Carpal Tunnel Syndrome Confusion
Carpal tunnel syndrome has become a buzz word that has, in my opinion, lost value in regard to true meaning. It seems any pain near the wrist gets this label, whether accurate or not. The carpal tunnel is actually a specific space on the palm side of the wrist where several types of tissue pass through. The tendons that pull the your hand closed, the tendons that bend the wrist, and the median nerve pass through a ‘tunnel’ made up of the bones on 3 sides and a band of connective tissue on the front. You can feel this by opening your fingers and extending your hand back. With the other hand you can feel the two bones that are prominent between the wrist and the forearm. Imagine a band of connective tissue stretched between these bony prominences, and you can get a sense of how the tunnel is formed. Looking at that you can bend your fingers one at a time and see the tendons that go through the tunnel.
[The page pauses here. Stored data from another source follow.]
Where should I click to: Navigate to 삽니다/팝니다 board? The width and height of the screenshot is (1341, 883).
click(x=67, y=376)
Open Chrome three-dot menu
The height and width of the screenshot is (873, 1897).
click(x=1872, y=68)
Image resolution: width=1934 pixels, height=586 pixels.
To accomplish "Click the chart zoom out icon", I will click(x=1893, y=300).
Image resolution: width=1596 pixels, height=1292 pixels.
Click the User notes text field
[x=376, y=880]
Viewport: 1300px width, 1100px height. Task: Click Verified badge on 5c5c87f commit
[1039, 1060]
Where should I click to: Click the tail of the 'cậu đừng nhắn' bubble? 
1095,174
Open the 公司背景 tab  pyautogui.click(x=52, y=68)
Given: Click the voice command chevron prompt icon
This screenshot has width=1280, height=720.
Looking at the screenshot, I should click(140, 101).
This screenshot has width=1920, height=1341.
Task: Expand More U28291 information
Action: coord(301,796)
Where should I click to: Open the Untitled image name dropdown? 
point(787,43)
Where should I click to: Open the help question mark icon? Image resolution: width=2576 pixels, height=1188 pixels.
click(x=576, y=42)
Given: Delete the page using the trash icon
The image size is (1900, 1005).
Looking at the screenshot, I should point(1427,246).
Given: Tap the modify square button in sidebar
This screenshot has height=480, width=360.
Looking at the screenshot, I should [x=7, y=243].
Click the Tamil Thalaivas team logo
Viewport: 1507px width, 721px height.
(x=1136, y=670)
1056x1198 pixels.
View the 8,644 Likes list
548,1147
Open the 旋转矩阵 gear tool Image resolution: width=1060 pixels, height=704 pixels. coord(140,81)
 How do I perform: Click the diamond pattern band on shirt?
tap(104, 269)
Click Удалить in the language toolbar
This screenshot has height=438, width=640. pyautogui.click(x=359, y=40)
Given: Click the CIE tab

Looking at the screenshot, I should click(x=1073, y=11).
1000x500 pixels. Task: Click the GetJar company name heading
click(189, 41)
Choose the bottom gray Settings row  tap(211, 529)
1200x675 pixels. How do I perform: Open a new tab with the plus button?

Putting The Problem In Perspective:
One problem I believe happens with many doctors and other health practitioners is that they do tests to find “the cause” of a person’s complaint or condition. This sounds good except that I have found very few conditions that were from a single cause, Wouldn’t it make more sense to ask what factors (how many) can cause or contribute to a given condition or complaint? Viewing the problem this way would allow us to create a unique treatment plan for the source(s) of each person’s pain rather than a generic protocol to treat “X” diagnosis.
Neck Surgery For CTS?
Considering what you know from the paragraphs above, you might be surprised (or confused) if I told you that some people have surgery in their neck and/or shoulder for carpal tunnel syndrome. Any such procedure at the neck (even if it relieved the symptoms) would not have actually been caused by the carpal tunnel, right? Also of interest are the people who have had multiple surgeries at the wrist, yet never had any relief.
Relief From CTS Pain
I believe many people could experience dramatic relief from forearm, hand, and wrist pain if they received individualized therapy based on their unique combination of factors involving muscles, joints, and nerves. The nerves that effect the forearm, wrist, and hand start in the neck, and then pass between many joints and layers of muscle and connective tissues. There are many places that the nerves can become irritated in the neck, between the neck and shoulder, in the upper arm, elbow, forearm, wrist and hand. Some pain comes from muscles instead of the nerves, and may even be due to muscles sending pain from a remote location.
So What’s A Person To Do?
Find a therapist who looks at all contributing factors and knows how to evaluate and treat each. The ideal would:
- Take a thorough history of the complaint looking for clues to contributing factors
- Measure and chart(not just look at) your posture
- Analyze movement patterns
- Measure range of motion to find restrictions
- Determine which restrictions are from joint dysfunction and which are from soft tissue origin (muscles that are tight, scar tissue pressing on nerves, etc.)
- Apply specific treatment strategies for you (not simply a carpal tunnel template)
The Ideal Therapy Will:
- Decompress and free up joints
- Restore normal resting balance of muscle groups
- Release and align any adhesions or scar tissue restrictions.
- A therapist ideally addresses the symptoms / problem with the approach described above to release restrictions starting at the neck first, then shoulder, then elbow and forearm. Using this approach, we often find that the symptoms in the wrist and hand are minimal or gone, and therapy that is still needed for the wrist and hand is easier and dramatically more productive.
Self Care For Maintenance
After relief of pain, the ideal therapist will also teach you the following to maintain the results attained:
- Proper posture adaptations (how to sit, stand, sleep, etc.)
- New movement patterns (the best way for you to walk/run, push, pull, twist, bend, and squat)
- Stretches-only for the muscles that were charted in the evaluation as being short and tight
- Therapeutic movements to keep your body moving freely
- Exercises to correct muscles imbalances found in the initial evaluation.